Go to a concert by an Italian male chorus of mostly Italian folk songs and the prospect that first flashes to mind is a substantial dose of Neapolitan emoting. "O Sole Mio" is as stereotypically Italian to the American mind as Naples' pizza.
Thus it was all the more refreshing to hear yesterday's midday concert at the Western Presbyterian Church (sponsored by the World Bank) of an a cappella group called Coro Stelutis from Bologna.
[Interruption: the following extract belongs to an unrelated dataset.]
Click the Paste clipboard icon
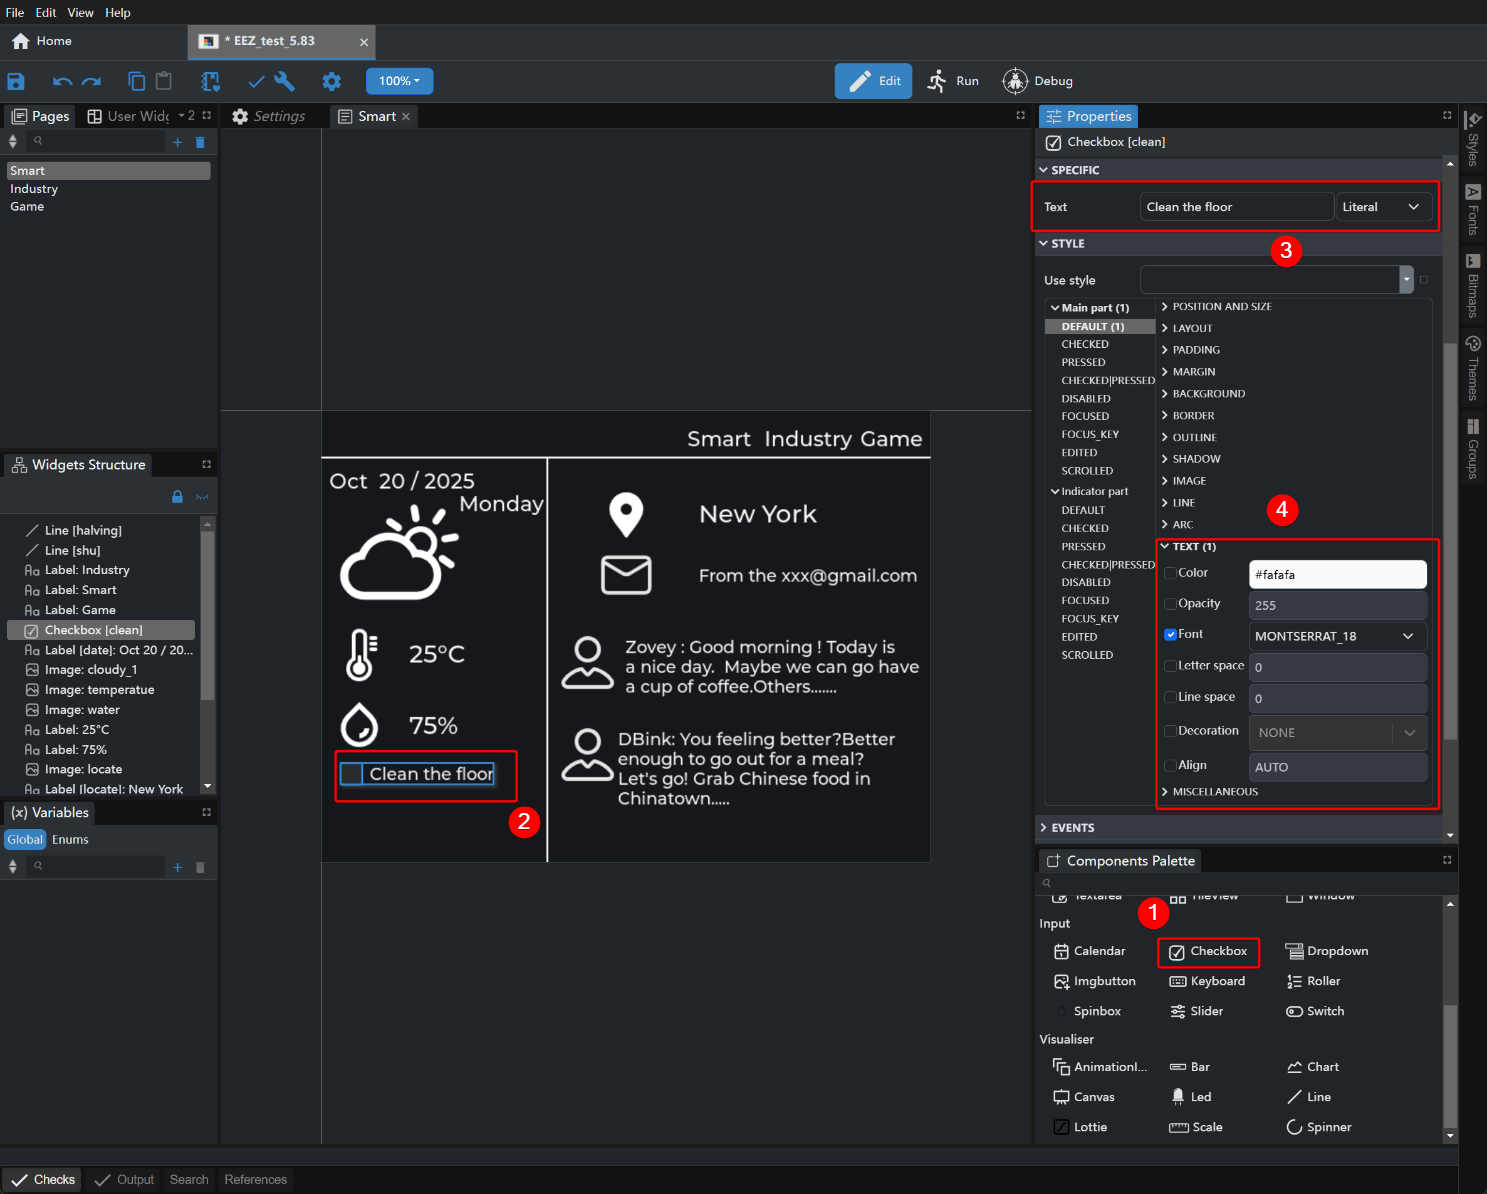 (164, 81)
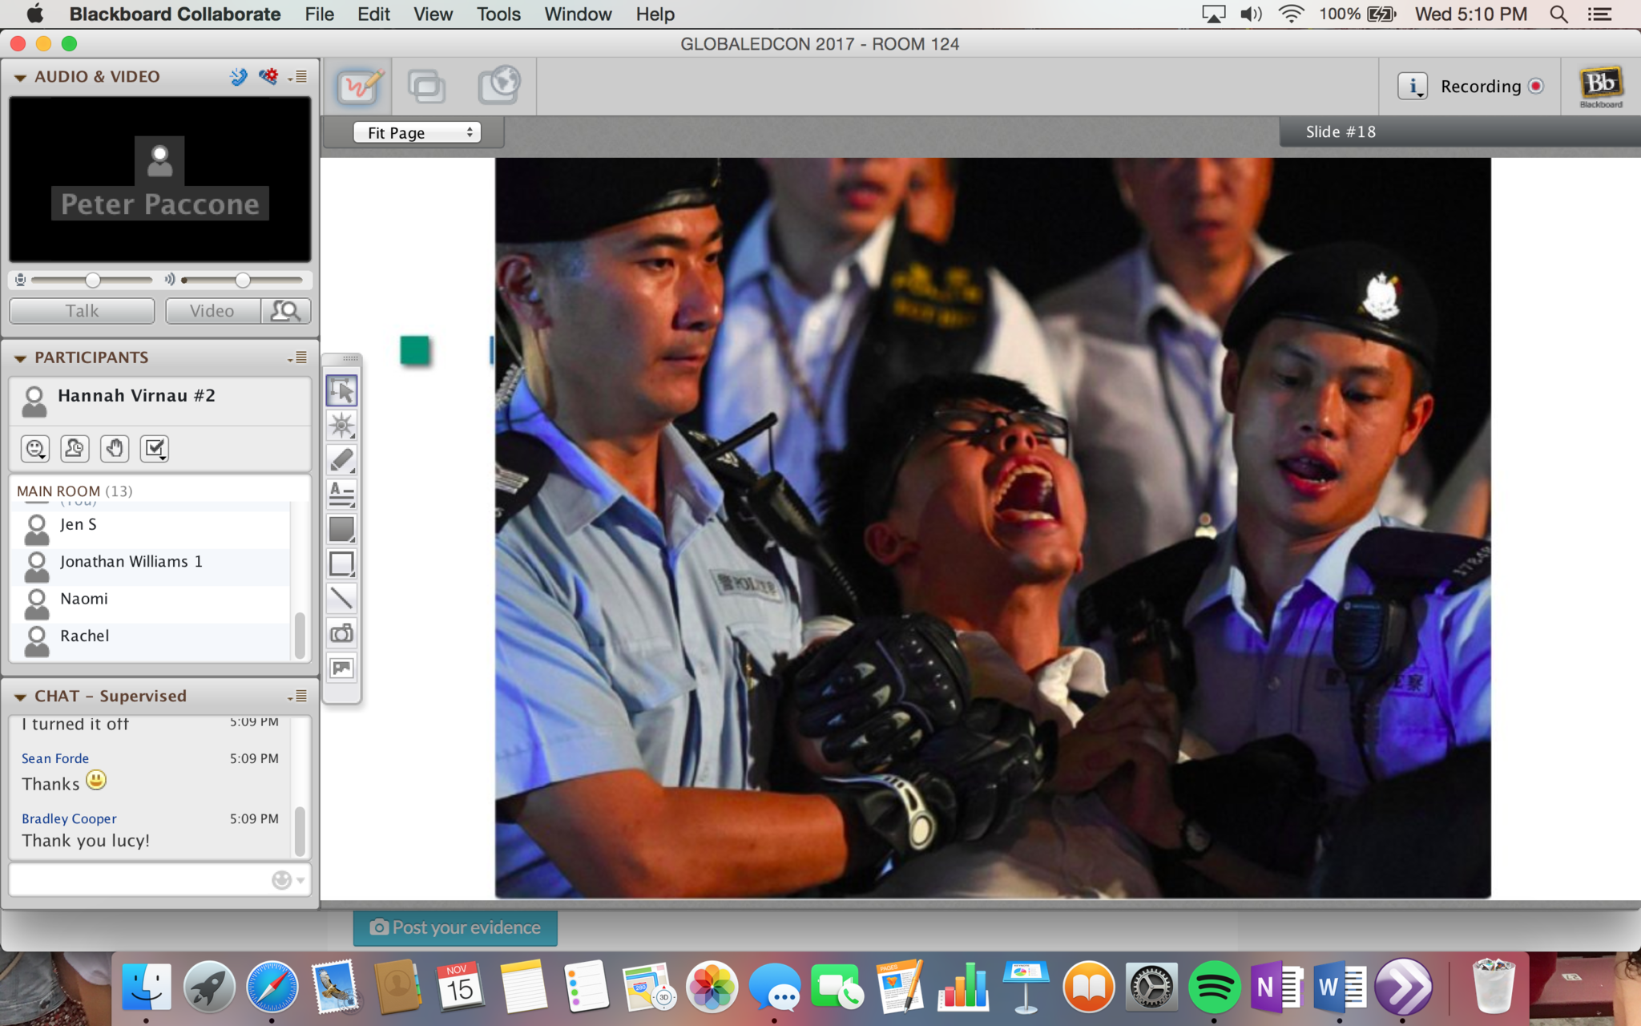Screen dimensions: 1641x1026
Task: Select the pencil drawing tool
Action: pyautogui.click(x=342, y=460)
The Coro's restrained, almost austere, style is about as close to Neapolitan excess as Bologna's glorious Northern Italian culinary tradition is to the Neapolitan fetish for tomatoes and mozzarella.
The Coro, on its third American tour, was founded in 1954, and according to yesterday's program notes, has devoted itself primarily to "ethnological musicological research above all in the region where it sings" (much of the music is researched from folk sources by chorus singers or by director Giorgio Vacchi).
At yesterday's concert this often meant work songs and songs of personal separation. Some were centuries old, and others fairly recent. Of the 10 pieces on the program, the most arresting came from 50 years ago -- "Song of the Pile Drivers," a Venetian group labor song not unlike similar work songs with their origins in American chain gangs. As described in the program notes, the song "served to coordinate the rise and fall of a pile driver lifted by a hand-coordinated winch" that would drive stakes into the Venetian lagoon. An especially haunting repeated half-step bass line imbued the melody with mystery.
Another work song had its origins in the building of the famed Bologna-Florence train tunnel under the Apennines.
There was a strong touch of melancholy in such songs of estrangement as the one about the young man sent to war in Somaliland only to return and find that his sweetheart has perished.
The Coro Stelutis is a disciplined group, with precise attacks and releases, that makes no pretense to flashiness.
In a gesture to the substantial audience, they concluded with "America the Beautiful" in English.